Resource synchronization based on data from external source in Terraform

As part of my setup in Terraform, I create users based on JSON objects. I want to ensure user synchronization.

The JSON object is the response from a custom Python script which is getting data from an external API. Based on this JSON I'm creating users. I need to remove them also.

Python script (api.py):

import json

data = {
    "test_team": {
        "members": [
            {"email": "abc@gmail.com", "name": "abc"},
            {"email": "abcdef@gmail.com", "name": "abcdef"}
        ]
    }
}

output = json.dumps(data)
print(output)

Terraform:

data "external" "python_output" {
  program = ["python", "${path.module}/api.py"]
}

locals {
  json_data = jsondecode(data.external.python_output.result)
  
  unique_mails = distinct(flatten([
    for team_key, team_data in local.json_data : [
      for member in team_data["members"] : member["email"]
    ]
  ]))
}

resource "user" "user" {
  for_each = { for email in local.unique_mails : email => email }
  name     = each.key
  role     = "user"
}

If the user is not on the list (missing key in JSON) Terraform should synchronize the change and remove the user (destroy resource user for missing user based on JSON)

How can I achieve it based on best practices in Terraform?

Solution

The main issue with external data source is that the program output must be a JSON encoded map of string keys and string values:

The program must then produce a valid JSON object on stdout, which will be used to populate the result attribute exported to the rest of the Terraform configuration. This JSON object must again have all of its values as strings. On successful completion it must exit with status zero.

In your case, your output is slightly different as you have arrays, and nested maps):

{
  "test_team": {
    "members": [
      {
        "email": "abc@gmail.com",
        "name": "abc"
      },
      {
        "email": "abcdef@gmail.com",
        "name": "abcdef"
      }
    ]
  }
}

If you'd like to only use the external data source, you would have to format your output in your script to be a map of string keys and string values.
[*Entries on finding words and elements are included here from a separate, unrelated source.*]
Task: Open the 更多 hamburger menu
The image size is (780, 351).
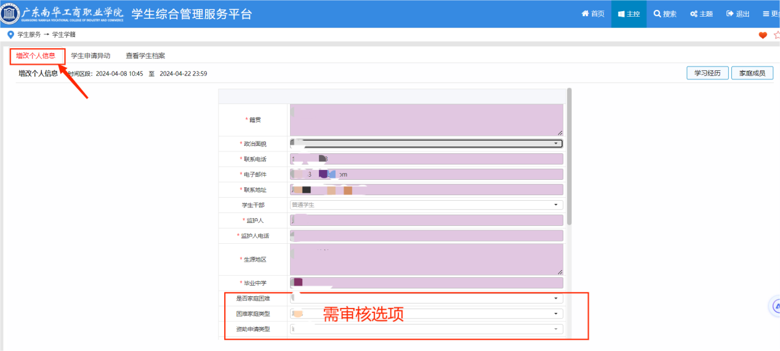Action: pyautogui.click(x=766, y=14)
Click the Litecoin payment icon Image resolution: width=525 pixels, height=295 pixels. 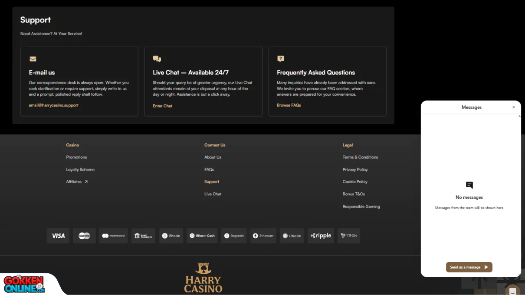click(292, 236)
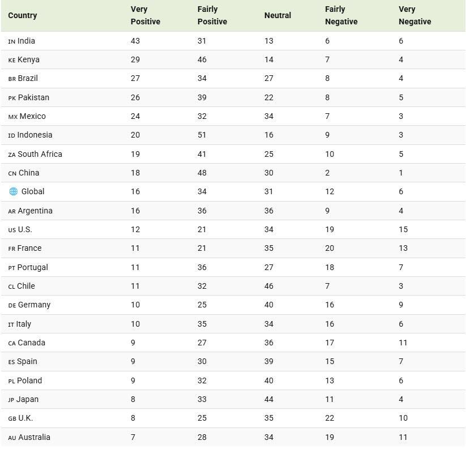Screen dimensions: 466x449
Task: Click Chile's Neutral value 46
Action: point(269,286)
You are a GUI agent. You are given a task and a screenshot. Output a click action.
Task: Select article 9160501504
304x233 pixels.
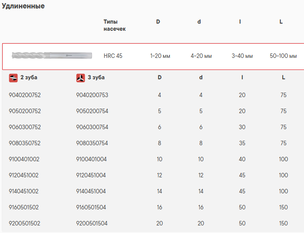tap(91, 207)
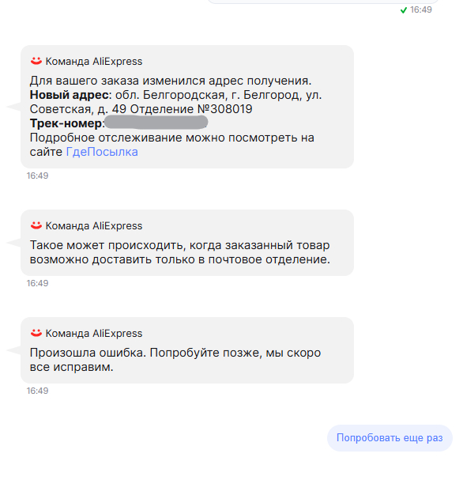Click the 16:49 timestamp under the error message
The height and width of the screenshot is (480, 463).
point(37,391)
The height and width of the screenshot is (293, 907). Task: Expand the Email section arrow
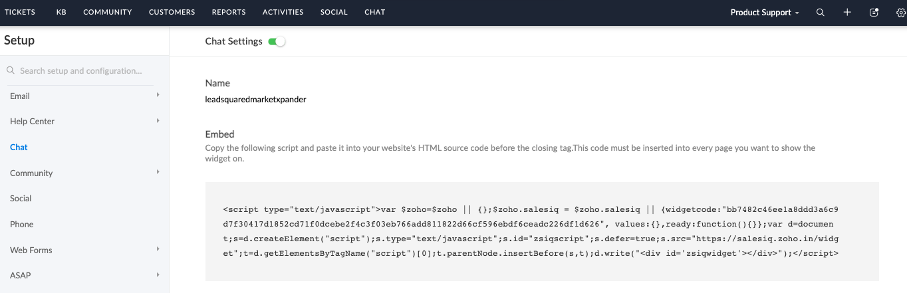[x=158, y=96]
I don't recommend doing that, as:

it will add extra complexity to your script just to comply with Terraform internals
you will need extra decoding on Terraform anyway to transform your string/string map into a nested struct with maps and arrays (jsondecode won't transform that natively)
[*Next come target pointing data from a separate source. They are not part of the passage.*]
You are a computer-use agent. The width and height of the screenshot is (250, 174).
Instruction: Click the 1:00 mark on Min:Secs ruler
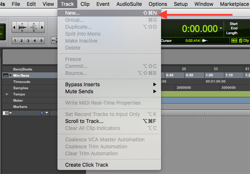[209, 76]
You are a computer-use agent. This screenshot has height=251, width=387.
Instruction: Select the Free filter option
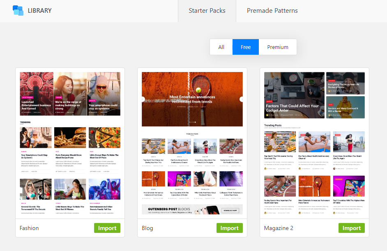(x=246, y=47)
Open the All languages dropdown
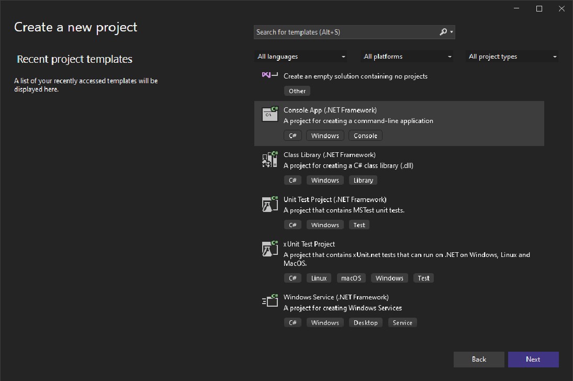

In your case, I recommend using an intermediate file to store the result of your script:

import json

data = {
    "test_team": {
        "members": [
            {"email": "abc@gmail.com", "name": "abc"},
            {"email": "abcdef@gmail.com", "name": "abcdef"}
        ]
    }
}

output = json.dumps(data)
with open('api_result.json', 'w') as f:
    f.write(output)

print('{}')

Here, there are 2 things to note:

we write the JSON to a dedicated file (here api_result.json)
we return a valid JSON ({}) if the script succeeds, as expected by external data source docs

Once this script is modified, you can use the local_file data source to read that file. You will need to add an explicit dependency (data.external.python_script) to be sure the file is read after your script run. From there, you can load the contents of api_result.json inside a local variable (json_data) with jsondecode, and do your own logic. Here's the final result (with comments for explanations):

// python script api.py is writing the result to api_result.json
data "external" "python_script" {
  program = ["python", "${path.module}/api.py"]
}

// this is the output of api.py
data "local_file" "python_output" {
  filename = "${path.module}/api_result.json"
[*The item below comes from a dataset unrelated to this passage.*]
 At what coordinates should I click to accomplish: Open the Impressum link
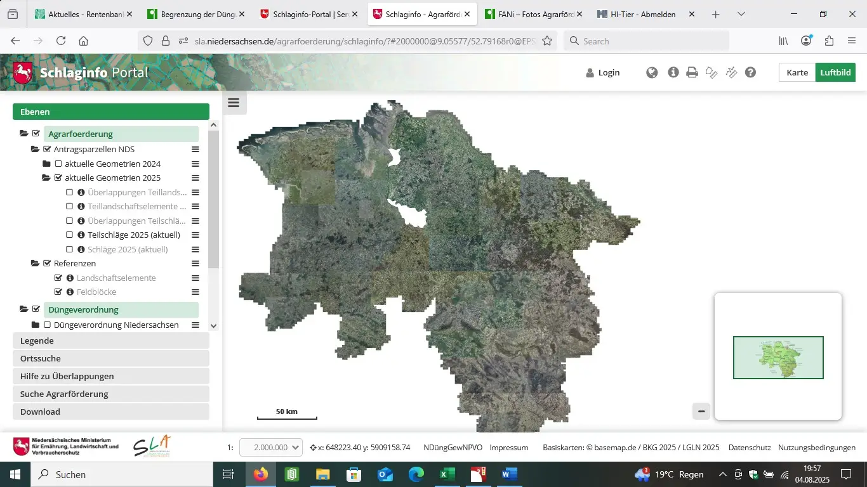[508, 448]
  // we add an explicit dependency as this file will exist or be up-to-date after api.py has run
  depends_on = [data.external.python_script]
}

locals {
  // json_data is based on local_file content
  json_data = jsondecode(data.local_file.python_output.content)

  unique_mails = distinct(flatten([
    for team_key, team_data in local.json_data : [
      for member in team_data["members"] : member["email"]
    ]
  ]))
}

resource "user" "user" {
  for_each = { for email in local.unique_mails : email => email }
  name     = each.key
  role     = "user"
}

This will create one user resource per unique mail. If your api.py script :

adds a new user: a new user resource will be created for that user
removes an existing user: the corresponding user resource will be destroyed

If you'd like to test that behavior, you can define a local_file resource:

// will create one file per email
// filename = email, and content is empty as we don't care
resource "local_file" "test" {
  for_each = { for email in local.unique_mails : email => email }

  filename = "${path.module}/${each.key}"
  content  = ""
}

And check there are as many files created in your current directory than unique emails.

Since api_result.json may contain sensitive data (emails), I strongly suggest you to add it in .gitignore. Anyway, terraform apply will create that file again, so as long as the user or CI/CD process running the terraform command can run the script (e.g. it has Python installed), this file will be regenerated.